Veneza, dia 9: o apocalipse de Ferrara
Shanyn Leigh e Willem Dafoe, um par de artistas confrontado com o fim do mundo.

"4:44 LAST DAY ON EARTH", de Abel Ferrara  

Veneza, dia 9: o apocalipse de Ferrara

Abel Ferrara filma o fim do mundo. Mas estaremos nós interessados em ouvir a notícia que verdadeiramente interessa?

O fim do mundo tem tido ecos no cinema por via de blockbusters, casos de "2012", de Roland Emmerich, ou do controverso "Melancolia", de Lars von Trier.

Em Veneza, o cineasta Abel Ferrara também apresentou uma visão apocalíptica do final dos tempos com "4: 44 Last Day on Earth".

O filme segue o dia do juízo final, fixando-se nas atividades de um casal nova-iorquino que dentro do seu apartamento, tenta aceitar o destino.

Pela televisão redescobrimos que afinal o ex:candidato à presidência dos Estados Unidos Al Gore tinha mesmo razão: a destruição da camada de ozono ia dar cabo da nossa civilização. O que ninguém imaginava é que tal acontecesse tão cedo.

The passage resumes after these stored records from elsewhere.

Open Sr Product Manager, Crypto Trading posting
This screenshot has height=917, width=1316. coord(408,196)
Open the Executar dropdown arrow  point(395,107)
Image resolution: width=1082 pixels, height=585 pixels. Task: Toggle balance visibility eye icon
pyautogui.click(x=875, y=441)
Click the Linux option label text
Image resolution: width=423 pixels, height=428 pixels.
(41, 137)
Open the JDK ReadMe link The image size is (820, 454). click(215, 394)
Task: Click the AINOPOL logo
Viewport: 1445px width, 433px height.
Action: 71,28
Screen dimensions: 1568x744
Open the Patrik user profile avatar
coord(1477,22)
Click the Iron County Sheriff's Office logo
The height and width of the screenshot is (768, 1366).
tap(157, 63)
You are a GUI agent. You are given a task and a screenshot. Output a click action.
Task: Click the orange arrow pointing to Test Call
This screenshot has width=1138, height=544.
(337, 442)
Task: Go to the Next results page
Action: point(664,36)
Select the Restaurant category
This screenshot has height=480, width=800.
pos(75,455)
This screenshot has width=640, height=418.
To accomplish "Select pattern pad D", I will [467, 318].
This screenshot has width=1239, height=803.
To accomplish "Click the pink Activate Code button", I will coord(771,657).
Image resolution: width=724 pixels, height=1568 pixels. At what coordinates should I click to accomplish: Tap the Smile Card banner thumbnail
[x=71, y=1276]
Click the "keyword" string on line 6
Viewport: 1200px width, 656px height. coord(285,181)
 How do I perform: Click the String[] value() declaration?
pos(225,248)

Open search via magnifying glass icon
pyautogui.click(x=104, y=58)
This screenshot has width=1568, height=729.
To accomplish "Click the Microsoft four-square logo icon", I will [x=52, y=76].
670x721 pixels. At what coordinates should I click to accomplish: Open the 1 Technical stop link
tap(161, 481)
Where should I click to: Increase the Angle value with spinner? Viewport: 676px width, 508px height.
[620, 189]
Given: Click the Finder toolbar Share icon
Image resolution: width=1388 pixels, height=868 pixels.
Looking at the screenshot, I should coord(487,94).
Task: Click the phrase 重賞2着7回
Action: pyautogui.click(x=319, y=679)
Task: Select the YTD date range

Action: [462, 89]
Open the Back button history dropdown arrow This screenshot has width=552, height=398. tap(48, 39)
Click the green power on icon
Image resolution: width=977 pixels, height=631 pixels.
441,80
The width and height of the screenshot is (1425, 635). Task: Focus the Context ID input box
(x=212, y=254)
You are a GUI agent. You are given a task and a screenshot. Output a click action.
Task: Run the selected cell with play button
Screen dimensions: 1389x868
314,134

Todos aguardam pela grande explosão e é o momento obrigatório para nos despedirmos dos amigos e da família pelo Skype, enquanto vemos as últimas notícias da TV, seguindo as palavras sempre sábias do Dalai Lama.

No caso deste casal, uma jovem pintora desempenhada por Shanyn Leigh e um ator de sucesso representado por Willem Dafoe, eles tentam solidificar a sua relação espiritual por via do sexo e da observação das protuberâncias dos seus corpos.

Não há forma de escapar, a Humanidade chegou ao fim e não existe milagre que a possa salvar. Mas entre estes dois amantes, há um desejo verdadeiro de partirem juntos como anjos em busca do céu e de algum paraíso.

Nas notas de produção de “4:44 Last Day on Earth” Abel Ferrara faz uma declaração baseada no pensamento do Dalai Lama de que os seres humanos se julgam superiores à "Natureza" que os cerca, sublinhando que "quando o mensageiro é puro, a mensagem perdura". Mas estaremos nós interessados em ouvir a notícia que verdadeiramente interessa?